Perfect. Thank you very much. I appreciate it.

Thanks, Joe.

Your next question comes from Vikram Purohit from Morgan Stanley. Your line is open.

Very good morning. Thanks for taking our question. So we had one on 2939. So for this extracellular vesicle product candidate in psoriasis, what sort of differential efficacy impact are you hoping to see here versus what you've been able to demonstrate with 1815? And Do you eventually envision these two product candidates being used for different segments of the psoriasis patient population, or could there be some overlap here?

Hi, Vikram. So in preclinical models, what we see actually with both 1815 and 2939 is efficacy that is gold standard consistently across all preclinical in vivo models, meaning at least as good as best-in-class antibodies or equivalent small molecules, even steroids, without the side effects, tolerability, and safety issues. We have not seen that with 1815 in patients. We have seen attractive positive results to the previous questions that were asked that clearly support going into phase three in the mild to moderate population.
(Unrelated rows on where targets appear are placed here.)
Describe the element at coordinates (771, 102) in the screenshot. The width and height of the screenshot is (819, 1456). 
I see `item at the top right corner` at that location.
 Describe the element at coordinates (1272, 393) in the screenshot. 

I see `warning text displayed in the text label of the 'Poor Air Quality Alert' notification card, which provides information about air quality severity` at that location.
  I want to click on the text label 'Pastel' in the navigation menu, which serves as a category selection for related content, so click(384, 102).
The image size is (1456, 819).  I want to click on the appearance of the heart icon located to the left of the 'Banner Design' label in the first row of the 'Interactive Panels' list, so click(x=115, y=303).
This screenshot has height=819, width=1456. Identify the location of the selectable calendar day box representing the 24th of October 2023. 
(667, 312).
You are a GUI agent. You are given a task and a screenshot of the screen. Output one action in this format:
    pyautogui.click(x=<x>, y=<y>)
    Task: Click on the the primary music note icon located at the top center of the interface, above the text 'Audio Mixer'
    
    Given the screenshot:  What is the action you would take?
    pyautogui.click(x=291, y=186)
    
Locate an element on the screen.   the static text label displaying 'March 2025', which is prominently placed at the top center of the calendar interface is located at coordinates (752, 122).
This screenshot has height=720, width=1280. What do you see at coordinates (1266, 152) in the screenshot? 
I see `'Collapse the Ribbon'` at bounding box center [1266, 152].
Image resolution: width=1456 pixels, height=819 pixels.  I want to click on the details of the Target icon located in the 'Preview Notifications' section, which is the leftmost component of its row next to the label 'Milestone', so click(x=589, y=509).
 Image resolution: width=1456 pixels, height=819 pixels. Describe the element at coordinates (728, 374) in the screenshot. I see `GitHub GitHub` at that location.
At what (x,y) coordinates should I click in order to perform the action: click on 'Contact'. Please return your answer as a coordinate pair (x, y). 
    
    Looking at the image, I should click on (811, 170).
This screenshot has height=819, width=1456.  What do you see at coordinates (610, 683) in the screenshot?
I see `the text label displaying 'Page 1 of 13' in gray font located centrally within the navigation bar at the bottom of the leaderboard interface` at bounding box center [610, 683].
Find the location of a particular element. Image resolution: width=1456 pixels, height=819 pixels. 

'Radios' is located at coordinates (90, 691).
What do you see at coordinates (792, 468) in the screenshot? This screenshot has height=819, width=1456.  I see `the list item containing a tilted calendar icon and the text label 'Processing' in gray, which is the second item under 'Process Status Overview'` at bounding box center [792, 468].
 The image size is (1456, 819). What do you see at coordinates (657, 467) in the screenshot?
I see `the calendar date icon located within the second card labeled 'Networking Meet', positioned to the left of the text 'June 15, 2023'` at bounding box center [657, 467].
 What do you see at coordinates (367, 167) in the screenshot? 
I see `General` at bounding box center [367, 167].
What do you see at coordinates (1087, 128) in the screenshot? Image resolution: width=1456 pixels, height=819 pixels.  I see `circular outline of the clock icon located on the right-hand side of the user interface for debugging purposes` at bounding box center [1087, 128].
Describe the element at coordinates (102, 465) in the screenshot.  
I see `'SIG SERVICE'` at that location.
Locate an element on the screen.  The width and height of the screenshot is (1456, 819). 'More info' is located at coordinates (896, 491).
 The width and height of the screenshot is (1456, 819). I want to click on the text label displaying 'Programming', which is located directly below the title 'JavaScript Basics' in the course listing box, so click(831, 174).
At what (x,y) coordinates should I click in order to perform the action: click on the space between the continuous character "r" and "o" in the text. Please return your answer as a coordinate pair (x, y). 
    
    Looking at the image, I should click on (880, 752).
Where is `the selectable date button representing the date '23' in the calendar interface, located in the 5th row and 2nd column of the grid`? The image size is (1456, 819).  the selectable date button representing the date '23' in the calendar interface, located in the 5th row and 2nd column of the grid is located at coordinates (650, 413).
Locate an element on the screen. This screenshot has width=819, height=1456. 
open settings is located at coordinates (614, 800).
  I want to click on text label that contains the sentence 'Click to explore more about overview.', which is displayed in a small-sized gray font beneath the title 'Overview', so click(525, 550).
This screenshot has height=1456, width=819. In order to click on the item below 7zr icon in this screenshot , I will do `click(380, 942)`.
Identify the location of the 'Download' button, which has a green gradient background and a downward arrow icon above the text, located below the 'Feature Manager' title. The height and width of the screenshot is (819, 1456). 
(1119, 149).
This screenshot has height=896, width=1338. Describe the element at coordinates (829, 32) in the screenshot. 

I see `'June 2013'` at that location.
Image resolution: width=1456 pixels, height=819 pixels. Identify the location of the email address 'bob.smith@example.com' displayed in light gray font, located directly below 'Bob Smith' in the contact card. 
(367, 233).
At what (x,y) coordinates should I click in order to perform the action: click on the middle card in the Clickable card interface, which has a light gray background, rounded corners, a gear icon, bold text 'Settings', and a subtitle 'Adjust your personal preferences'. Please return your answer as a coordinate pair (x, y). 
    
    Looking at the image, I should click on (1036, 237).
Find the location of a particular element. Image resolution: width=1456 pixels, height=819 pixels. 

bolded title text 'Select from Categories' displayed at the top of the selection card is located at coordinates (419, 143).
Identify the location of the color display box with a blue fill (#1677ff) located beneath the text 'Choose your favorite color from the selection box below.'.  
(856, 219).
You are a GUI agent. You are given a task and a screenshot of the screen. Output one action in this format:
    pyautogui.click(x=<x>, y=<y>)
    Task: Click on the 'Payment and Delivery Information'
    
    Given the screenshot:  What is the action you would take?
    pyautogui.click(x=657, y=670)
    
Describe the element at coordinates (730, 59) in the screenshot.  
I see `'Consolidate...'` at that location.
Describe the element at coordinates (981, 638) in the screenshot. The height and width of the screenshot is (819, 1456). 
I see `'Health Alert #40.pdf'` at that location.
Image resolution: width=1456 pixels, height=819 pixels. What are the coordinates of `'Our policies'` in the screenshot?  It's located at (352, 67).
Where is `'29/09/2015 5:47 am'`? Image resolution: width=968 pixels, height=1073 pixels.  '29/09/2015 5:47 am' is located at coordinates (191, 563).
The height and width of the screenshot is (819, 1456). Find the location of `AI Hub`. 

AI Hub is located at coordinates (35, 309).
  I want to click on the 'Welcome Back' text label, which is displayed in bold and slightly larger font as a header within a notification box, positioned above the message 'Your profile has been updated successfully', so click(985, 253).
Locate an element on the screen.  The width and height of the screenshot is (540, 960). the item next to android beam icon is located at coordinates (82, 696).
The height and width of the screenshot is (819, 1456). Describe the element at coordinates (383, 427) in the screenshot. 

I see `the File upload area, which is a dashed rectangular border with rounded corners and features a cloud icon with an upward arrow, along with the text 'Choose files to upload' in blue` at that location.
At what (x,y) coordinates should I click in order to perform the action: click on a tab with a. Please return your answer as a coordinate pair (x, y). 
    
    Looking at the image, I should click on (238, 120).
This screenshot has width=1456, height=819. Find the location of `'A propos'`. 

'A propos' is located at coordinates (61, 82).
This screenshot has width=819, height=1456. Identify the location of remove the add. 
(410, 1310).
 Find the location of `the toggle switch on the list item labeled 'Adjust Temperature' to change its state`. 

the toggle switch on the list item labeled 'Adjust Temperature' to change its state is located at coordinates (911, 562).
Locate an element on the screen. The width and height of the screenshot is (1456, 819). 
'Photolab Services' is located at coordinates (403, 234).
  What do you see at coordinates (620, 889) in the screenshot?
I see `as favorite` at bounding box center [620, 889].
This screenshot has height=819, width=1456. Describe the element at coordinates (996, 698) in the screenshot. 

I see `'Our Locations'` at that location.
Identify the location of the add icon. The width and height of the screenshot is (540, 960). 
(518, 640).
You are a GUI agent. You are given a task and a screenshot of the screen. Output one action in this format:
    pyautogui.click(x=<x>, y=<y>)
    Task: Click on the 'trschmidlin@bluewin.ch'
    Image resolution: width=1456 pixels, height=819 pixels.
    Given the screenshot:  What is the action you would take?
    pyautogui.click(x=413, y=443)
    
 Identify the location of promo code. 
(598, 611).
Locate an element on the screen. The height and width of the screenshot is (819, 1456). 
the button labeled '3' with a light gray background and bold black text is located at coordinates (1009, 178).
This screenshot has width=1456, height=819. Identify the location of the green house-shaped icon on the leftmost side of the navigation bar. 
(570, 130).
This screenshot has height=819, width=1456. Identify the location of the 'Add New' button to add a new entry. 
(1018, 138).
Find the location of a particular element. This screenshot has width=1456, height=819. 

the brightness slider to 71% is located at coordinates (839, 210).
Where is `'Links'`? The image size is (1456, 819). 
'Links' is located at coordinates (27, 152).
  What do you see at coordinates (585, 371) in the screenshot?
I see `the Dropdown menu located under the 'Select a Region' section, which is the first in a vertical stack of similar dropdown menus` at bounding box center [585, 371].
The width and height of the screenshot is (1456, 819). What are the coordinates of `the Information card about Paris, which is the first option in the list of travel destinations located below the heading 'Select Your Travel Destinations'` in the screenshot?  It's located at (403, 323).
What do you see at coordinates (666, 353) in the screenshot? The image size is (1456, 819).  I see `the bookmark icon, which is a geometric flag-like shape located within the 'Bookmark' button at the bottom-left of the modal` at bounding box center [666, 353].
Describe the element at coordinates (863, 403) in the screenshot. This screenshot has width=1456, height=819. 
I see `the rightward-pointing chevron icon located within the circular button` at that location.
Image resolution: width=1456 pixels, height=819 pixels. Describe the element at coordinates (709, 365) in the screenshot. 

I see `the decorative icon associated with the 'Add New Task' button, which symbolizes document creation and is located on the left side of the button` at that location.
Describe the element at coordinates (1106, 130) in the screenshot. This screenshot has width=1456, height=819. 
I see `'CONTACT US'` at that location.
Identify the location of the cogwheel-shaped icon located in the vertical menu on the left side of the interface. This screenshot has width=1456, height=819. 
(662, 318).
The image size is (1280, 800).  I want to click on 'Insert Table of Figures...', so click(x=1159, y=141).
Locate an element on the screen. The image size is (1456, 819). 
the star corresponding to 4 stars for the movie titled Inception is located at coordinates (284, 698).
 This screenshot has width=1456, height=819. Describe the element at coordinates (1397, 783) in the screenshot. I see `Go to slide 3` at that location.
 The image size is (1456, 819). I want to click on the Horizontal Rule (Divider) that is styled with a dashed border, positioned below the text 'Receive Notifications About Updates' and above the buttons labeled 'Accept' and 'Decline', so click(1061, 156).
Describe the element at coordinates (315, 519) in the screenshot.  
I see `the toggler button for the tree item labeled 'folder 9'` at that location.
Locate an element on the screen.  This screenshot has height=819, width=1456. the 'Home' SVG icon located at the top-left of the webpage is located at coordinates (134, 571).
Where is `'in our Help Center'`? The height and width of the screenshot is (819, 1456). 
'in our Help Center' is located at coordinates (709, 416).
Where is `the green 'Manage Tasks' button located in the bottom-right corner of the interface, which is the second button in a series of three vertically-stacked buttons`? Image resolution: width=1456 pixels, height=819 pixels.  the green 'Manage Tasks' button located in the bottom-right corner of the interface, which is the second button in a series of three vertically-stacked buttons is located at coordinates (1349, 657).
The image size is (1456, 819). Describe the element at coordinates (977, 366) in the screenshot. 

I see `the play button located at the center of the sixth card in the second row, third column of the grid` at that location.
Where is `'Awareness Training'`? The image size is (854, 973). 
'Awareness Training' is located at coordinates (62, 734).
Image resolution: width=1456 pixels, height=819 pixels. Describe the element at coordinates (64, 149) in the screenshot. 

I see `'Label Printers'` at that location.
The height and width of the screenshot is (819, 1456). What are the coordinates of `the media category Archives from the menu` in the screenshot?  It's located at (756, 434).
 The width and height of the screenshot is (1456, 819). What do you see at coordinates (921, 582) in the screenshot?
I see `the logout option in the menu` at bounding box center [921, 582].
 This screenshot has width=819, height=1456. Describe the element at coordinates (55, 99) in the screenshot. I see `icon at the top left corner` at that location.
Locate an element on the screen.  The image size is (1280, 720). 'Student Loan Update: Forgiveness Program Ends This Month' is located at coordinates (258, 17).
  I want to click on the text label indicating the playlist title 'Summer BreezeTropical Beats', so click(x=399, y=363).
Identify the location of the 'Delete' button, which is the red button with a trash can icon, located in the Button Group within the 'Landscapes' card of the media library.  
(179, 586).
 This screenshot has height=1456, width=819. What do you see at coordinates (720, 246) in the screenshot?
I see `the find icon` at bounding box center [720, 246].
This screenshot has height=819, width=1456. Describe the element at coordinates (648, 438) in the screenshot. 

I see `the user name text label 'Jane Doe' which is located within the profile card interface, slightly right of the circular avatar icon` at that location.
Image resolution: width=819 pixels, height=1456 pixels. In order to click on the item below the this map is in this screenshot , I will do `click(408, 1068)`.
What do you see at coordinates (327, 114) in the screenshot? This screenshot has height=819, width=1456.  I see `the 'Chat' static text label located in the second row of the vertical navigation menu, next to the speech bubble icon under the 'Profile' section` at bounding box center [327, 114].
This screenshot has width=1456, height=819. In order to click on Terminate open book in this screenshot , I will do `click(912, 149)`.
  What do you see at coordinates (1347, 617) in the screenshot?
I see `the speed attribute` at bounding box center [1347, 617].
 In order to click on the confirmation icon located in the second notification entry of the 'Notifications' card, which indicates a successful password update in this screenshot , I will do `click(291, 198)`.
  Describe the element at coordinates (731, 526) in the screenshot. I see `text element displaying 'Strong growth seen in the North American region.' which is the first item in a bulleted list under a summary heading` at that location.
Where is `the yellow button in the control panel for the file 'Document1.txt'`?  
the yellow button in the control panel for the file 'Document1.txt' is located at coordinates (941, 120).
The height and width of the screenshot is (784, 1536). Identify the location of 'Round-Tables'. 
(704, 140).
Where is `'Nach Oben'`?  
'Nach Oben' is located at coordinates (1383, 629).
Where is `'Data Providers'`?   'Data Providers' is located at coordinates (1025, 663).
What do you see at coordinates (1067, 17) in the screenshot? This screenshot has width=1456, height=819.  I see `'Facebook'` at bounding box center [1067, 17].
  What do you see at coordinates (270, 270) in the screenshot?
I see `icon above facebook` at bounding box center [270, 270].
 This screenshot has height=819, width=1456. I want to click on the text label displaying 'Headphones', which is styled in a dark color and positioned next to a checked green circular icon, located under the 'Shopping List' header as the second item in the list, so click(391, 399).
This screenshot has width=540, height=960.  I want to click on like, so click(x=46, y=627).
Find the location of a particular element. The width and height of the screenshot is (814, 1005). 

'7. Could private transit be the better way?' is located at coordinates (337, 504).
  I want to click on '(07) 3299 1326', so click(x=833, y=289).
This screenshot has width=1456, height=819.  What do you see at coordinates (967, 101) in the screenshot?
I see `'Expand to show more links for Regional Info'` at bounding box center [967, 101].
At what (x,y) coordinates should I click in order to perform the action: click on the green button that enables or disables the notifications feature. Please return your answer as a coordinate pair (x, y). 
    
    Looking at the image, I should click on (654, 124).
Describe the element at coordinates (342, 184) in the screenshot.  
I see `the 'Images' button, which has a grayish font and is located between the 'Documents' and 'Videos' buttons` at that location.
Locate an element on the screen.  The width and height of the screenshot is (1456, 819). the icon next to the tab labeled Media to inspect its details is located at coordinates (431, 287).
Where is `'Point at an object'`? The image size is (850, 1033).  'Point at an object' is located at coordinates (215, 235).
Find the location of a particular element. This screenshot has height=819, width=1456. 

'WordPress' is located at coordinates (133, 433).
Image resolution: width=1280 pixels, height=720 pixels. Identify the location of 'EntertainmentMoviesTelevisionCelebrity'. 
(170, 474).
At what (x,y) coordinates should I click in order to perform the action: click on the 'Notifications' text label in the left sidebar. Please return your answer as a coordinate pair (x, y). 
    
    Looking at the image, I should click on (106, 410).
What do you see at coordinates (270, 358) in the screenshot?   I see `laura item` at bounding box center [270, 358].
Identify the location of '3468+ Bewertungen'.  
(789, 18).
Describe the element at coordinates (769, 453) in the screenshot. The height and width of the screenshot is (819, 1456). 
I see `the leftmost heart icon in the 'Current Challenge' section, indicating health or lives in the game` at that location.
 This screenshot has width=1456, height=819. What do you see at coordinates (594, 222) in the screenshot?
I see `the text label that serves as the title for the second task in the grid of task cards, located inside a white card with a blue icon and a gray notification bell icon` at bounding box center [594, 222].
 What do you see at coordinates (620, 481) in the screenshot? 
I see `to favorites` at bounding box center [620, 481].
The scientific question we've got is why are we not seeing in human subjects, patients, the same level of very high potency consistently in humans? So there's room to do even better than we've done right now. We see the extracellular vesicles because of their small size and all the science, both theoretical as well as practical, supports the thesis that they should get to the surface of the small intestinal wall where the immune sensing is occurring much more effectively than whole microbes. So we see the potential for significant improvement. in both level of efficacy as well as proportion of responders. Obviously, the trial is set up to confirm that type of result. Best case, we could get antibody-like efficacy with the microbial extracellular vesicles in the majority of patients. Obviously, that would be an enormous win, which would revolutionize the whole industry if we saw that. The preclinical data supports that as a possibility. If we were to get that level of efficacy, you know, we've got a very nice problem on our hands, which goes to your second question, which is how do we think about segmenting the market? And there's lots of different ways to do that, Vikram. We haven't made that decision yet. You could imagine a scenario where we have one product that goes head-to-head with antibodies, for example, for the more severe patient. We keep 18-15 for the mild and moderate. we have to look at the data to make that judgment call. So that's how we're looking at it. So, yeah, eagerly awaiting that data in the second half of next year.

Got it. Thank you.

Your next question comes from Kristen Kluska from Cantor Fitzgerald. Your line is open.

Hi, good morning, and Simba, best wishes to you during this transition. I know how much you believe in syntax and know that you'll remain close to the story. So the first question I had for you is what work are you integrating into your current and also upcoming studies to better understand some of the durable and deepening responses that you've observed in the past?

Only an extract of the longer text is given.